As per semver, BundleWrap 2.0 breaks compatibility with repositories created for BundleWrap 1.x. This document provides a guide on how to upgrade your repositories to BundleWrap 2.x. Please read the entire document before proceeding. To aid with the transition, BundleWrap 1.6.0 has been released along with 2.0.0. It contains no new features over 1.5.x, but has builtin helpers to aid your migration to 2.0.


In every bundle, rename bundle.py to items.py. BundleWrap 1.6.0 can do this for you by running bw migrate.

Default file content type

The default content_type for file items has changed from "mako" to "text". This means that you need to check all file items that do not define an explicit content type of "mako". Some of them might be fine because you didn't really need templating, while others may need to have their content_type set to "mako" explicitly.

BundleWrap 1.6.0 will print warnings for every file item affected when running bw test.

Metadata merging

The merging behavior for node and group metadata has changed. Instead of a simple dict.update(), metadata dicts are now merged recursively. See the docs for details.

Metadata processors and item generators

These two advanced features have been replaced by a single new mechanism: metadata.py You will need to rethink and rewrite them.

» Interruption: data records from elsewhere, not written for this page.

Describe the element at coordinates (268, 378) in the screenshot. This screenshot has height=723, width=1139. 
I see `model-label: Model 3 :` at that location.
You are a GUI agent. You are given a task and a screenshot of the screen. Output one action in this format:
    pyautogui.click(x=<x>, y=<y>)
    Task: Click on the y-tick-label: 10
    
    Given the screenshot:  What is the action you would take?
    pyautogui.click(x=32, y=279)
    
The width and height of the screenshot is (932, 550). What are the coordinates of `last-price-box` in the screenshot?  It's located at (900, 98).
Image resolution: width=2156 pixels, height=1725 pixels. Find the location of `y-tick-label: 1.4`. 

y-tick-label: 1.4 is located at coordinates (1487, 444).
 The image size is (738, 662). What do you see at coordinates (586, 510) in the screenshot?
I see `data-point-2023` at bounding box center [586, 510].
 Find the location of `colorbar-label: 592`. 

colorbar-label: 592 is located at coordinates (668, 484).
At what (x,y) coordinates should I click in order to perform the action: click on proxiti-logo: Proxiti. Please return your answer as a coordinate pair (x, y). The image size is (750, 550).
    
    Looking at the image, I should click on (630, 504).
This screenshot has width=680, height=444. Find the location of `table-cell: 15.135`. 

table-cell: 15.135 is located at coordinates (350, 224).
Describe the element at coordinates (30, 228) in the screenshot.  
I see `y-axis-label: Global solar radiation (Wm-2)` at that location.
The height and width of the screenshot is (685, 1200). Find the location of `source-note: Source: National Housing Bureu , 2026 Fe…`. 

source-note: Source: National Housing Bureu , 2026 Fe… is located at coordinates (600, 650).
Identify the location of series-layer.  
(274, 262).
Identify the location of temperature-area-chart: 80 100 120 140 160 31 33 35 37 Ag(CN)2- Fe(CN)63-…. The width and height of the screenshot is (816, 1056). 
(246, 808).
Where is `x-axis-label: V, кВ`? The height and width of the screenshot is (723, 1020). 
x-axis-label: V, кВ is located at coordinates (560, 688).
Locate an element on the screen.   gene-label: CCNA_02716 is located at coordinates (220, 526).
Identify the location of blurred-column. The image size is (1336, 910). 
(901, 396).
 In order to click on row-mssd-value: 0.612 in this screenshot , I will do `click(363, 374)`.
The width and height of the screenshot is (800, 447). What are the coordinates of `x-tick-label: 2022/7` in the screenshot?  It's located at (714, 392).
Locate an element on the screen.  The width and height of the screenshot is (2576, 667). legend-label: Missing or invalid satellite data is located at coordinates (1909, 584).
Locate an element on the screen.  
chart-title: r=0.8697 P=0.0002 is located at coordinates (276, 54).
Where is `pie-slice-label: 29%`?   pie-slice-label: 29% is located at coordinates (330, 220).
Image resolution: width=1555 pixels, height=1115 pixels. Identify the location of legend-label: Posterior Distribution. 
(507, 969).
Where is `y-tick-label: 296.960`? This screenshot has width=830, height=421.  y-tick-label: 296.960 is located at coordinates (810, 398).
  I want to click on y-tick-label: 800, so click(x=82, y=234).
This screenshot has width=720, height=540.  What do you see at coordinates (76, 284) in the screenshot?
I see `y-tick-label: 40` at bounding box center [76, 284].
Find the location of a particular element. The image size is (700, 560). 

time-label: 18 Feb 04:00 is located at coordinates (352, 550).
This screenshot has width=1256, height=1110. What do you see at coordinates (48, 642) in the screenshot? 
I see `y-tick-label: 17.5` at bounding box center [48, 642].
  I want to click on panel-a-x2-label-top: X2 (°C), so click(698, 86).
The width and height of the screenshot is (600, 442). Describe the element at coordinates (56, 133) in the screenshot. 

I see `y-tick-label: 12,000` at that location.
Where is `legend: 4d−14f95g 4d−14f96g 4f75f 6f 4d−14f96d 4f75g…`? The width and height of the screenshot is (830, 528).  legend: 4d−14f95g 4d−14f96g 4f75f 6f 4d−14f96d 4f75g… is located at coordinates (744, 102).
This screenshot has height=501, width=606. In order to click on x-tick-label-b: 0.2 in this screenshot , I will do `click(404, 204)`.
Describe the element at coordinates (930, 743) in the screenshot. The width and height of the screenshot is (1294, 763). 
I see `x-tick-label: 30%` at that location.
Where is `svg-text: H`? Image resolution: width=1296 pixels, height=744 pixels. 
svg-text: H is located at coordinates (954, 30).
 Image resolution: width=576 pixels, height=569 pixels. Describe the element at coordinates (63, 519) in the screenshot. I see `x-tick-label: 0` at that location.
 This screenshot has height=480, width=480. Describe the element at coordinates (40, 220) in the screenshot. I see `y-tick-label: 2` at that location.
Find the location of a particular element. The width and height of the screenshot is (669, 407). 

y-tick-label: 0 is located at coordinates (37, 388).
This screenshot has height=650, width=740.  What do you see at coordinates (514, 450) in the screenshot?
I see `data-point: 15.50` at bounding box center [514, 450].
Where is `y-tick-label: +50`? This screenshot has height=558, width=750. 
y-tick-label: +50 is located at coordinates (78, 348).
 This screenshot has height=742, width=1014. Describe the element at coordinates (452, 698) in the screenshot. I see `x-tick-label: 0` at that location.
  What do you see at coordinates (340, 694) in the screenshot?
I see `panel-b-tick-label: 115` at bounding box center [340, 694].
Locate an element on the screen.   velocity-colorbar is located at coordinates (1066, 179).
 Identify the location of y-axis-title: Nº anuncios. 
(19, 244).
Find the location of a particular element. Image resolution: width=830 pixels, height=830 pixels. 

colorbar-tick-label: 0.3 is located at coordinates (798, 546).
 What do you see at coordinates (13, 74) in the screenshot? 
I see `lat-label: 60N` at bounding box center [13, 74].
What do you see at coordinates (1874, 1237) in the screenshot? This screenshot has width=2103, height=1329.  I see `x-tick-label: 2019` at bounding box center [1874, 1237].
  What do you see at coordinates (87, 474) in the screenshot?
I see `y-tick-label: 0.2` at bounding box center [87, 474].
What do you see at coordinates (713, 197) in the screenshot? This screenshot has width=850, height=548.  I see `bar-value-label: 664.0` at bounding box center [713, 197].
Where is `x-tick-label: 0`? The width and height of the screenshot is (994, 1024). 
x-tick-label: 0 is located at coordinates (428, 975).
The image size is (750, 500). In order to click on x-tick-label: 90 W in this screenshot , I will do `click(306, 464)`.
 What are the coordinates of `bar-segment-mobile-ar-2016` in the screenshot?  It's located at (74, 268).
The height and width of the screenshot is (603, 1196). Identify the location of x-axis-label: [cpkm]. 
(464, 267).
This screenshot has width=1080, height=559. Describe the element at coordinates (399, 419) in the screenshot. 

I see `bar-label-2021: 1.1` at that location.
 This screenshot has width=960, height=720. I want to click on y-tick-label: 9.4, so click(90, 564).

BundleWrap 1.6.0 will print warnings for every group that uses metadata processors and any item generators when running bw test.

Custom item types

The API for defining your own items has changed. Generally, you should be able to upgrade your items with relatively little effort. Refer to the docs for details.

Deterministic templates

While not a strict requirement, it is highly recommended to ensure your entire configuration can be created deterministically (i.e. remains exactly the same no matter how often you generate it). Otherwise, you won't be able to take advantage of the new functionality provided by bw hash.

A common pitfall here is iteration over dictionaries in templates:

% for key, value in my_dict.items():
% endfor

Standard dictionaries in Python have no defined order. This may result in lines occasionally changing their position. To solve this, you can simply use sorted():

% for key, value in sorted(my_dict.items()):
% endfor

Hook arguments

Some hooks had their arguments adjusted slightly.